Ce vaccin nécessite deux injections à cinquante-six(56) jours d’intervalle, est-ce réaliste dans les conditions du Nord Kivu ?
Le problème n’est pas l’effort logistique. D’ailleurs pour le premier vaccin, le « Merck », on disait que ce serait impossible pour des questions de chaîne du froid entre autres, mais on y arrive. A l’Institut, nous avons l’expérience de la vaccination contre la fièvre jaune… Tout cela est une question de méthodologie, de communication avec la population. Si la population accepte, il n’y a plus de problème. Ce qui est encore plus important, c’est de faire des recherches. Pendant cette épidémie, nous devons faire des recherches pour trouver des solutions pour les épidémies à venir. Pas seulement pour l’épidémie d’aujourd’hui.
Selon vous, comment convaincre la population qui a été souvent hostile aux soignants ?
Tous demandent un vaccin, et nous savons qu’avec le premier, le rVSV, nous ne pouvons pas vacciner une grande population du fait que tout le monde le demande, donc pour des raisons de disponibilité. Par ailleurs, il a prouvé son efficacité alors qu’il était encore sous forme expérimentale. C’était lors de l’épidémie la Guinée en 2014, et nous l’avons maintenant confirmé ici en 2018, mais il faut continuer les recherches.
Quant à l’hostilité des populations, c’est la faiblesse de notre riposte dont la communication n’est pas ancrée. Nous devons la renforcer, obtenir l’engagement de la population. Aussi longtemps que nous n’aurons pas cet engagement des communautés, il y a peu de chances que nous puissions réussir à éteindre cette épidémie.
Un autre problème, c’est l’insécurité qui sévit dans la région.

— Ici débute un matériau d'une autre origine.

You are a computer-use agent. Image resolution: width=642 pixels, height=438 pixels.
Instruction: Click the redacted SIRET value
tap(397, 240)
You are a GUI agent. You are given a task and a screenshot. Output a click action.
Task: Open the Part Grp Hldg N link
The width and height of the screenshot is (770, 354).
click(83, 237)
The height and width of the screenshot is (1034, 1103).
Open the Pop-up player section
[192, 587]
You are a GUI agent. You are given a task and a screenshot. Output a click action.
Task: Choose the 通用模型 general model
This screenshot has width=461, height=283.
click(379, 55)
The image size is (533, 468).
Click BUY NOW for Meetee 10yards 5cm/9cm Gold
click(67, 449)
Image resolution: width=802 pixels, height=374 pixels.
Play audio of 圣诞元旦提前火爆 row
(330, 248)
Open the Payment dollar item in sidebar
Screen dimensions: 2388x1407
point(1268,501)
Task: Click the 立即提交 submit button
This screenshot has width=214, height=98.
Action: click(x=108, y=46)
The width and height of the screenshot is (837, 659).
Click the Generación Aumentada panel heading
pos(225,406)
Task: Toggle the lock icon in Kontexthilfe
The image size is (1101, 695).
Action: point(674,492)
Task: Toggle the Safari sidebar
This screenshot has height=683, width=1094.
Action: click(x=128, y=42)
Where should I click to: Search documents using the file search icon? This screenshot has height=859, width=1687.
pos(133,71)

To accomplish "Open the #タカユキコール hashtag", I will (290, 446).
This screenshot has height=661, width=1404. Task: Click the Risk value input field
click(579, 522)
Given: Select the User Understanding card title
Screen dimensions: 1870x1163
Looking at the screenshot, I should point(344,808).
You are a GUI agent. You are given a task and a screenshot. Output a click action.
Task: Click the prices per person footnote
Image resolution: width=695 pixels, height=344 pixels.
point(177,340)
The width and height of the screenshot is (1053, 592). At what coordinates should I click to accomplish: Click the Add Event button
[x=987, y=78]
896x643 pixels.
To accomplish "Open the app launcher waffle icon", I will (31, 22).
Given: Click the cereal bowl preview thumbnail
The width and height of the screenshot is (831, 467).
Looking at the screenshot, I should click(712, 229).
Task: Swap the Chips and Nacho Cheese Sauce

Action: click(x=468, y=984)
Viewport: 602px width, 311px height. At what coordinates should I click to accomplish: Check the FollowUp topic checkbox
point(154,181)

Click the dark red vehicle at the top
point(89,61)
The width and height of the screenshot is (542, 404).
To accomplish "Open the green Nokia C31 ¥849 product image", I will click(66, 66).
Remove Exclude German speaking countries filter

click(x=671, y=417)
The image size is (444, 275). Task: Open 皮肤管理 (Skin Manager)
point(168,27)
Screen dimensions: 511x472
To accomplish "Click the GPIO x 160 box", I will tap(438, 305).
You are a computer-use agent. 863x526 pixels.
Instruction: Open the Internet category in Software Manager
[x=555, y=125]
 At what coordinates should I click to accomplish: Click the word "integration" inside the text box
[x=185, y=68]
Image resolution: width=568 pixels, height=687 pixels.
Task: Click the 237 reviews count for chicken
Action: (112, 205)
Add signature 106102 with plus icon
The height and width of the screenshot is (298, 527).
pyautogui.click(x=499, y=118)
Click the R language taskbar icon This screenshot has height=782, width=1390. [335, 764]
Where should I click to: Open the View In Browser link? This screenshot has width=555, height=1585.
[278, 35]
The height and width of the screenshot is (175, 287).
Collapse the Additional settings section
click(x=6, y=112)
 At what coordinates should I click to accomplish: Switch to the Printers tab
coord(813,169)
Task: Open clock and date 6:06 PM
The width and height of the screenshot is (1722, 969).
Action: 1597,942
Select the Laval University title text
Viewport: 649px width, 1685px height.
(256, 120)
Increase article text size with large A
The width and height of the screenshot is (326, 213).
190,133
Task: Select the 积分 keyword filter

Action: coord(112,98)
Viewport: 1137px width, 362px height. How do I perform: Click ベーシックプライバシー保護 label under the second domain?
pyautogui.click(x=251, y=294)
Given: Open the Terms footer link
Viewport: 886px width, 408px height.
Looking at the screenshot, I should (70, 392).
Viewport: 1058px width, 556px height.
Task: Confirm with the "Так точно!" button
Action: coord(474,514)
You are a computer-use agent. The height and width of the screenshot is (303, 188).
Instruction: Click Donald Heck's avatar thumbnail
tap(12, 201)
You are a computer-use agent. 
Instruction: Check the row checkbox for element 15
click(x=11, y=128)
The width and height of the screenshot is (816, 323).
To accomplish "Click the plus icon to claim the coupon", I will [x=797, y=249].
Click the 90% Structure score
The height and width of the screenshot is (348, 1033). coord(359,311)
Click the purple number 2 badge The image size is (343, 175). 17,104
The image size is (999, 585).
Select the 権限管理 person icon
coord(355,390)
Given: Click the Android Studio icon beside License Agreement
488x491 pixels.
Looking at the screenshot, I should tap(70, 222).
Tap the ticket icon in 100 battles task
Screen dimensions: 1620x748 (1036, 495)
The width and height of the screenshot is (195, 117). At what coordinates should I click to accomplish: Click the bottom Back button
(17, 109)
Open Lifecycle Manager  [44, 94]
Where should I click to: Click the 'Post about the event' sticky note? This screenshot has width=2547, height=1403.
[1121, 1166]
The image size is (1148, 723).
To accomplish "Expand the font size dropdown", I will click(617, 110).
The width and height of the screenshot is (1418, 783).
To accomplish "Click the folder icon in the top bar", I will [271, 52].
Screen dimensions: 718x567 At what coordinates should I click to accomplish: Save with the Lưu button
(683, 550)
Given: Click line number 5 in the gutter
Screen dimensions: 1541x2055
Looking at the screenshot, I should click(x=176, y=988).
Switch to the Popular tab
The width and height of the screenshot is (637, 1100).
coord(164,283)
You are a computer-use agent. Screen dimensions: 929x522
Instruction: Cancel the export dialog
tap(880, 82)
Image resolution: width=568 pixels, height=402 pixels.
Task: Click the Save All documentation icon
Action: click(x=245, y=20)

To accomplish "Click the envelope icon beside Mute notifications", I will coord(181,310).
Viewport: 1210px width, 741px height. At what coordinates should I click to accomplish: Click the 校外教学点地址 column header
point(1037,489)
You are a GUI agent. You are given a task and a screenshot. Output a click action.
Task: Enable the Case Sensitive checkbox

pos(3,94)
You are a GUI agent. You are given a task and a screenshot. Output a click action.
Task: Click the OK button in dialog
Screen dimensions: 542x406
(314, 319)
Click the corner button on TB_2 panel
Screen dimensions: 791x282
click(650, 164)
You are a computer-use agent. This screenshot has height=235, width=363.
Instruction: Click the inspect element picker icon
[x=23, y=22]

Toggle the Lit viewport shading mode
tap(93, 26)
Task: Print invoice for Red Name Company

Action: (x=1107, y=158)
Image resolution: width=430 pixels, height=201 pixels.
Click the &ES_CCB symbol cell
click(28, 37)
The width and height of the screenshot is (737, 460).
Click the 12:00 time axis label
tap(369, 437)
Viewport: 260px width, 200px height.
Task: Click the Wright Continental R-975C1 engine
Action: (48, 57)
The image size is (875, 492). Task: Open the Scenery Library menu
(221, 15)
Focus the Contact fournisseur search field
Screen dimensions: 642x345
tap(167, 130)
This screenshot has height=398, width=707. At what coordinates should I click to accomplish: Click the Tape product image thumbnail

Oui, c’est même le principal problème. C’est pour cela que nous disons que la lutte contre Ebola n’est pas qu’un problème de santé publique. Dans notre stratégie actuelle, nous allons inclure d’autres secteurs responsables. Le problème de l’insécurité concerne le ministère de l’Intérieur, et puis nous devons intégrer le ministère de la Défense pour escorter les équipes, et d’autres encore…
Beaucoup de pays de la région sont inquiets. Est-ce que vous craignez une extension régionale de l’épidémie ?
S’il y a un risque d’extension, il est plus important à l’intérieur de la RDC que dans les pays voisins, mais nous avons des équipes qui surveillent les déplacements et les contacts pour minimiser les risques de propagation vers les pays voisins.
Le Président de la République vous a confié la coordination nationale de la lutte contre l’épidémie. Quel est votre sentiment par rapport à cette charge ?
Il y a trois mois, nous avions dit qu’on pouvait maîtriser cette épidémie en trois mois étant donné notre expérience en la matière. Mais malheureusement cette nomination vient juste d’intervenir et la situation sur le terrain a complétement changé.
Pourtant, nous restons confiants et en trois ou quatre mois, nous pouvons arrêter cette épidémie. Le défi est grand et la responsabilité est lourde, mais nous comptons beaucoup sur l’appui de la population, l’appui de la société civile et de nos partenaires pour réaliser un travail de qualité.